Objective
Arterial aneurysms are life-threatening but usually asymptomatic before requiring hospitalization. Oculomics of retinal vascular features (RVFs) extracted from retinal fundus images can reflect systemic vascular properties and therefore were hypothesized to provide valuable information on detecting the risk of aneurysms. By integrating oculomics with genomics, this study aimed to (i) identify predictive RVFs as imaging biomarkers for aneurysms and (ii) evaluate the value of these RVFs in supporting early detection of aneurysms in the context of predictive, preventive and personalized medicine (PPPM).
Methods
This study involved 51,597 UK Biobank participants who had retinal images available to extract oculomics of RVFs.
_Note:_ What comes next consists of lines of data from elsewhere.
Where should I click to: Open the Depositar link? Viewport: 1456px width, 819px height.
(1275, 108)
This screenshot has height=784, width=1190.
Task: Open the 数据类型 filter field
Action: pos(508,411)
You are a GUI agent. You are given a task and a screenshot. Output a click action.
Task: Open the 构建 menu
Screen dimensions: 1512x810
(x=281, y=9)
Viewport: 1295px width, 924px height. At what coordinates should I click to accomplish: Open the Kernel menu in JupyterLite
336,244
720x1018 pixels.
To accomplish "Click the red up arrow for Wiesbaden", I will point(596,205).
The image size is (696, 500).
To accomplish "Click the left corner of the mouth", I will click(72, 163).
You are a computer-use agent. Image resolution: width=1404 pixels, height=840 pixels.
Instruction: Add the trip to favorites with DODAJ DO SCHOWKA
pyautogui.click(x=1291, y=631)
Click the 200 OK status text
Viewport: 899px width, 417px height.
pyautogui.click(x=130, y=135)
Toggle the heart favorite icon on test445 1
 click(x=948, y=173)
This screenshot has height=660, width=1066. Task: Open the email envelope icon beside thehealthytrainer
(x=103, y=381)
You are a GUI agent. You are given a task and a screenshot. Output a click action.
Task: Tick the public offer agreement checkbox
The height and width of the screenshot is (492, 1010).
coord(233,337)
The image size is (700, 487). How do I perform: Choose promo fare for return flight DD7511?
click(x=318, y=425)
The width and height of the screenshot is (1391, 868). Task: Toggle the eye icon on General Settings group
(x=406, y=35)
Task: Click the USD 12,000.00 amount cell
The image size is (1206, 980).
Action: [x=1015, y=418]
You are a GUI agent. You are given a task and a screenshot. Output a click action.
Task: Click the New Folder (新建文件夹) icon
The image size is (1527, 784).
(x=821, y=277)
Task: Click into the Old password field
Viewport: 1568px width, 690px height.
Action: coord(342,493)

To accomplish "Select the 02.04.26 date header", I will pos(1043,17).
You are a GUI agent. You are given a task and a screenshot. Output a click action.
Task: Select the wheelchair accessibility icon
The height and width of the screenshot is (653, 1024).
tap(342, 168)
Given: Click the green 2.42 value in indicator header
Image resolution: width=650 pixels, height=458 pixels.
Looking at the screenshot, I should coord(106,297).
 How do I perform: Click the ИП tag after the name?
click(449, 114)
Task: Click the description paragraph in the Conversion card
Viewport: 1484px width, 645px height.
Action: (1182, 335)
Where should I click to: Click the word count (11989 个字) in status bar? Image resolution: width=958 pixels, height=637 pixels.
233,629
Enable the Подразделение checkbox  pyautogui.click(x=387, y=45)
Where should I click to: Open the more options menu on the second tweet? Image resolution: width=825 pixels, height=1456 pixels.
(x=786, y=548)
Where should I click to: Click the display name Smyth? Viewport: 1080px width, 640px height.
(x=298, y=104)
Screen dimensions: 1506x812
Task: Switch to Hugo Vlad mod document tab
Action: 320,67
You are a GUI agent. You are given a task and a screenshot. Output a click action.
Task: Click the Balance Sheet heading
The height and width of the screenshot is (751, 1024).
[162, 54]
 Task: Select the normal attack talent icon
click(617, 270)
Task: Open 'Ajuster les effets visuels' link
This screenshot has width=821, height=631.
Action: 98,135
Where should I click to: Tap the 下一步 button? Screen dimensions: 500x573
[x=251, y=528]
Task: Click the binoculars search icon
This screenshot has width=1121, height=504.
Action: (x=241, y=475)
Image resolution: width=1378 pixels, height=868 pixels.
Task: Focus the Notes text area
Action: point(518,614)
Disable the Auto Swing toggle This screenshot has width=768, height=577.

Phenome-wide association analyses (PheWASs) were conducted to identify RVFs associated with the genetic risks of the main types of aneurysms, including abdominal aortic aneurysm (AAA), thoracic aneurysm (TAA), intracranial aneurysm (ICA) and Marfan syndrome (MFS). An aneurysm-RVF model was then developed to predict future aneurysms. The performance of the model was assessed in both derivation and validation cohorts and was compared with other models employing clinical risk factors. An RVF risk score was derived from our aneurysm-RVF model to identify patients with an increased risk of aneurysms.
Results
PheWAS identified a total of 32 RVFs that were significantly associated with the genetic risks of aneurysms. Of these, the number of vessels in the optic disc (‘ntreeA’) was associated with both AAA (β = −0.36, P = 6.75e−10) and ICA (β = −0.11, P = 5.51e−06). In addition, the mean angles between each artery branch (‘curveangle_mean_a’) were commonly associated with 4 MFS genes (FBN1: β = −0.10, P = 1.63e−12; COL16A1: β = −0.07, P = 3.14e−09; LOC105373592: β = −0.06, P = 1.89e−05; C8orf81/LOC441376: β = 0.07, P = 1.02e−05). The developed aneurysm-RVF model showed good discrimination ability in predicting the risks of aneurysms. In the derivation cohort, the C-index of the aneurysm-RVF model was 0.809 [95% CI: 0.780–0.838], which was similar to the clinical risk model (0.806 [0.778–0.834]) but higher than the baseline model (0.739 [0.733–0.746]). Similar performance was observed in the validation cohort, with a C-index of 0.798 (0.727–0.869) for the aneurysm-RVF model, 0.795 (0.718–0.871) for the clinical risk model and 0.719 (0.620–0.816) for the baseline model. An aneurysm risk score was derived from the aneurysm-RVF model for each study participant. The individuals in the upper tertile of the aneurysm risk score had a significantly higher risk of aneurysm compared to those in the lower tertile (hazard ratio = 17.8 [6.5–48.8], P = 1.02e−05).
Conclusion
We identified a significant association between certain RVFs and the risk of aneurysms and revealed the impressive capability of using RVFs to predict the future risk of aneurysms by a PPPM approach. Our finds have great potential to support not only the predictive diagnosis of aneurysms but also a preventive and more personalized screening plan which may benefit both patients and the healthcare system.